See our mobile web app service →When a Native App Is Worth the Investment
Native apps are worth the extra investment when your use case genuinely requires capabilities that the web cannot deliver. Choose native when:
- You need intensive camera processing (AR filters, document scanning, real-time video)
- The app must work fully offline with complex local data sync (field service, logistics)
- You're building a game or an app with complex animations requiring GPU access
- App store discoverability is a core part of your acquisition strategy
- You need deep OS integration (Siri, widgets, background GPS tracking, NFC payments)

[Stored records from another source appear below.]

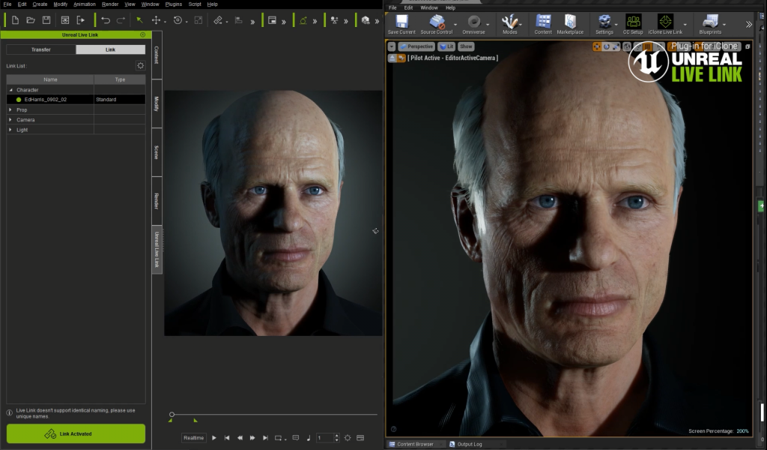Image resolution: width=767 pixels, height=450 pixels.
Task: Click the Undo arrow in iClone toolbar
Action: tap(106, 20)
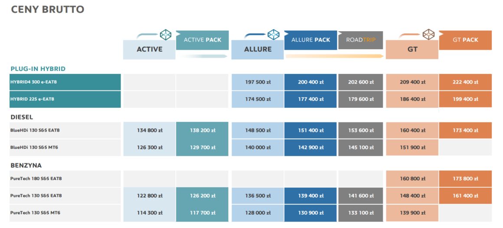The width and height of the screenshot is (503, 228).
Task: Choose the ALLURE PACK header
Action: (x=310, y=40)
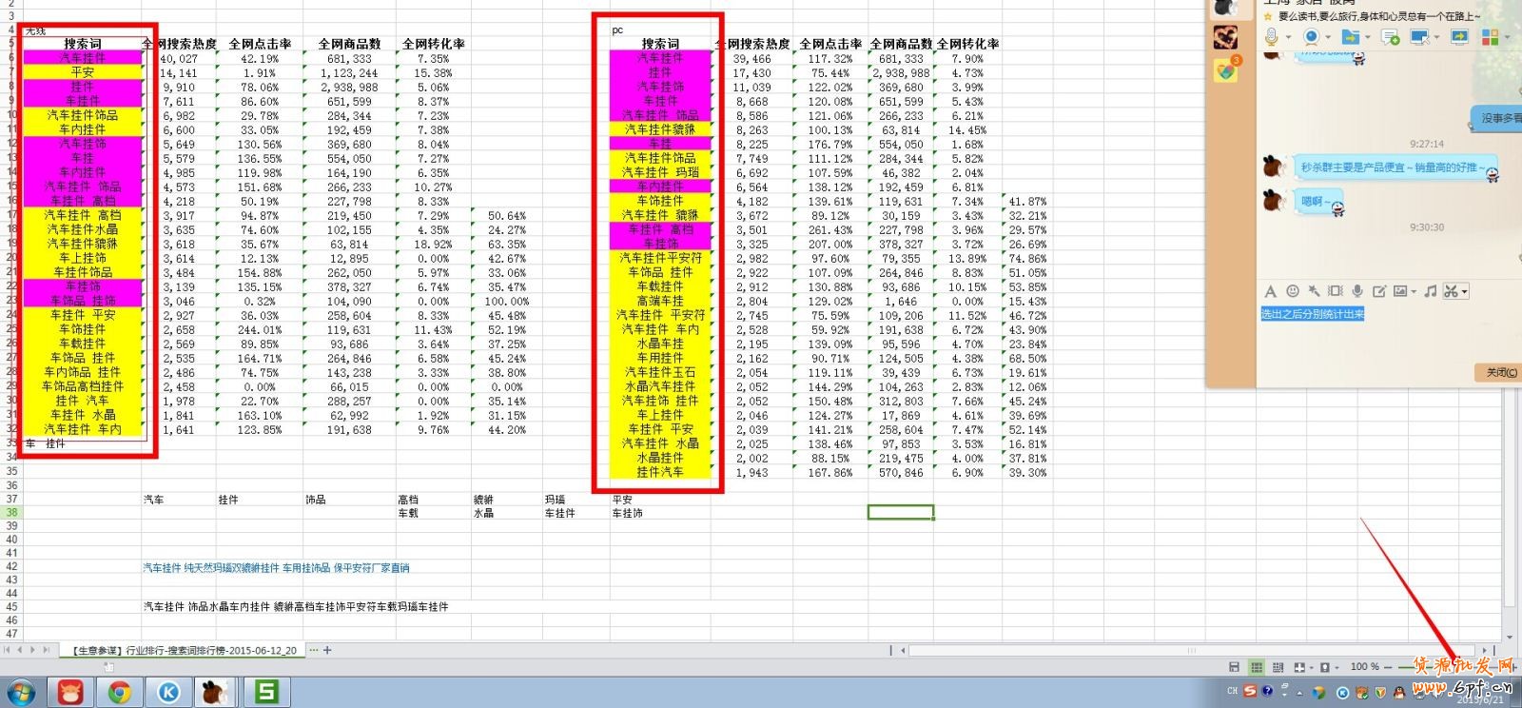1522x708 pixels.
Task: Click the zoom out minus button
Action: (x=1388, y=667)
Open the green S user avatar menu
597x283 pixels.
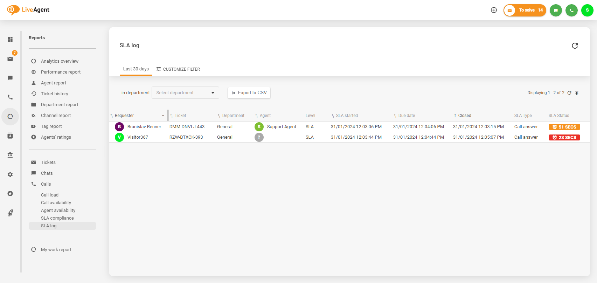(x=587, y=10)
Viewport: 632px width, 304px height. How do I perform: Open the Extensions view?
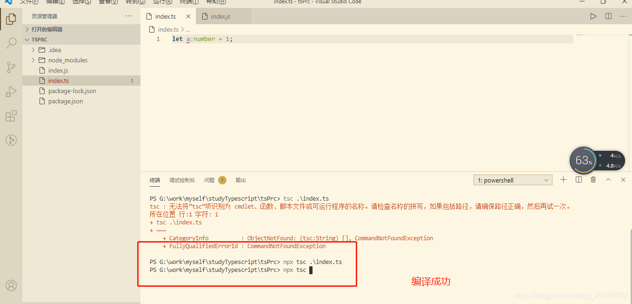11,116
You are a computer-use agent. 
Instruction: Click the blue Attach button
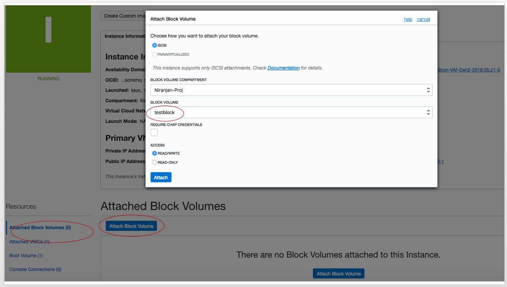pyautogui.click(x=161, y=178)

- Your target users are not tech-savvy and may not know how to add a web app to their home screen
The Cost Question
A mid-range PWA with auth, a backend API, and push notifications costs roughly $15,000–$40,000. The equivalent native app for iOS and Android , built with React Native to share code , costs $35,000–$80,000+, and that's before the ongoing App Store management and the 15–30% platform fee on in-app purchases.
→ The math for most small businesses is clear: unless you genuinely need native-only capabilities, a PWA delivers 80% of the user experience at 30–50% of the cost. Build a PWA, launch faster, validate with real users, and invest in native only if and when your users actually need it.
Real Examples: Where Each Approach Works
To make this concrete, here are real-world use cases and which approach typically delivers better results:
A restaurant wanting a digital menu and reservation system does not need a native app. A PWA loads from a QR code, works on every device without download, and can send booking reminders as push notifications. Building native for this use case wastes money that could fund marketing instead.
A field service company whose technicians need to log job data offline, take photos that attach to work orders, and sync to headquarters when they return to wifi , that is a genuine native app use case. The offline sync complexity and camera integration requirements are difficult to build reliably in a PWA.
A SaaS dashboard product with subscription billing, data visualizations, and team management features is an excellent PWA candidate. The entire product lives in a browser tab anyway. Making it installable via PWA gives the desktop-app feeling without App Store approval wait times or revenue cuts on subscriptions.
iOS Push Notifications: The Practical Reality
PWA push notifications on iOS require the user to add the app to their home screen first. As of iOS 16.4, Apple supports web push for home screen PWAs, but not for websites opened in Safari directly. This is a meaningful limitation for businesses whose users primarily browse on iPhones without adding apps to their home screen.
In practice, this means PWA push on iOS works well for internal tools (employees can be instructed to install it), booking apps (users who book regularly will install it), and loyalty programs (motivated users opt in). It works less well for one-time or infrequent visitors who you want to re-engage with push.
If re-engagement push notifications to iOS users is a core requirement and you cannot guarantee users will install the PWA, that is a valid reason to build native.
Our Recommendation
Start with a PWA. Launch sooner. Spend less. Validate your product with real users. If your users are asking for features that only native can deliver , specific hardware access, complex offline sync, deep OS integration , then you have the user evidence to justify the investment. Most businesses never reach that point.
💡 Tip: Ask your developer to build your PWA with a clean API layer from day one. This makes it significantly easier to add a native app wrapper later if you ever need it, without rewriting your business logic.